Lucia regarded her and Lauren in turn, her expression inscrutable. In that way, she wasn’t totally dissimilar to Starling, the entity that apparently claimed use of her body at times. Lauren might not have believed that if she hadn’t had conversations with Starling, who was quiet but not shy, and Lucia, who was quiet and shy. The eyes were the real difference. Lucia’s were always darting around, and Starling’s …
Well, Lauren couldn’t even remember exactly what Starling’s looked like.
“You should have a bite or two,” Ms. Cherry said, sounding like a mother hen. She’d been that way to Lauren and Molly too, always gently coaxing rather than applying death-grip pressure, the way Lauren’s mother would have.
Oof. Just thinking about her mother caused Lauren a pang of pain, of regret. She couldn’t believe it was today.
“Okay,” Lucia conceded. She moved the chair back just a hair, barely enough that a piece of paper could slide in between it and the table, but she damned sure fit her skinny self in there whe
n she sat down. She put the Coke down in front of her, eyes flitting over to Casey. “Hi,” she said, without any of the normal nervousness that Lauren associated with her. She sounded pretty okay with him, which Lauren—who did not find Casey anywhere in the same neighborhood, or even continent, as okay—found surprising.
“Hey, Lucia,” Casey said with a mouth full. “How you doing?”
“Good,” Lucia whispered. She smiled faintly. “Heard you had fun last night.”
“Always do,” Casey said brightly, lifting another full fork. “Did you have a quiet evening?”
“Things have been very quiet of late,” Ms. Cherry said with a frown, still hovering behind Casey. “Which is surprising.”
“A lot of people just died,” Molly said, looking somewhere between shocked and mortified. “I’d think that would … uhh … depress business … for you?”
Ms. Cherry shook her head. “People deal with their grief in different ways.”
“It’s true,” Casey said, nodding sagely. “Last time I went to a funeral, I got laid afterward. Girl I went with pulled the truck over and fucked me right there at the entrance to the graveyard. Went right at it like she was going to tear my clothes off.” He shook his head, and did a full body shiver of delight. “I think when there’s death all around you, it’s a natural instinct to do something so life-affirming—”

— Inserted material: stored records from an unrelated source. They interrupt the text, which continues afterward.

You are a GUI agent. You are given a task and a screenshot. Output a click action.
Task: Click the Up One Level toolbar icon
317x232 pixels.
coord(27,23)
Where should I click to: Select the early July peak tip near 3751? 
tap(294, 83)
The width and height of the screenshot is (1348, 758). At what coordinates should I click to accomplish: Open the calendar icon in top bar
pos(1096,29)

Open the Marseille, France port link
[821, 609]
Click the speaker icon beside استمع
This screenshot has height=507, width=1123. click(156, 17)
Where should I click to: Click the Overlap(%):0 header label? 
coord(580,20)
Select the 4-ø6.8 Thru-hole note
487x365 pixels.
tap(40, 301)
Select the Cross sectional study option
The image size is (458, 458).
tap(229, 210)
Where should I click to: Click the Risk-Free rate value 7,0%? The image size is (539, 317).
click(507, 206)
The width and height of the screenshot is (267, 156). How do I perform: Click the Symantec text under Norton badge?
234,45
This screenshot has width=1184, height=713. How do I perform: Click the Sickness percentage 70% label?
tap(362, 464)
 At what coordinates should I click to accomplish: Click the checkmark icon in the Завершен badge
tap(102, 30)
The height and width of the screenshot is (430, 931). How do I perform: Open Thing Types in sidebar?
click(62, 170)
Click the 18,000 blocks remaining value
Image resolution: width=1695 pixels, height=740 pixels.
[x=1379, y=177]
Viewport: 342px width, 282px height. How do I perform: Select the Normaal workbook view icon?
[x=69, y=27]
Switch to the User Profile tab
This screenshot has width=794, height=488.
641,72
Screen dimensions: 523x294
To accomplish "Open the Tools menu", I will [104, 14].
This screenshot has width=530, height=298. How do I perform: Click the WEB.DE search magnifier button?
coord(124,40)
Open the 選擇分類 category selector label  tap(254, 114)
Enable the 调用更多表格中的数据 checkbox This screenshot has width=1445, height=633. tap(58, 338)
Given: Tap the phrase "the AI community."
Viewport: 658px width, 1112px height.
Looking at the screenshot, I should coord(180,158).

“Please cover your ears, Molly,” Lauren said, feeling the desire to collapse on the table. She’d never considered herself any kind of prude—it wasn’t like she got pregnant at sixteen through immaculate conception, after all. It was the messy kind of conception, and surprisingly fun considering how many of her friends had been fooling around at the same time and had nothing but half-hearted shrugs to express themselves over it. Or horror stories. There were a few of those.
“Well, maybe he’s right,” Molly said uncomfortably—but still too comfortably for Lauren’s taste. You’re sixteen, for chrissakes … “Maybe when people see that much death around, they just sort of … look for things to … cheer them up.” She shrugged at her mother, way, way less creeped out than Lauren would have hoped.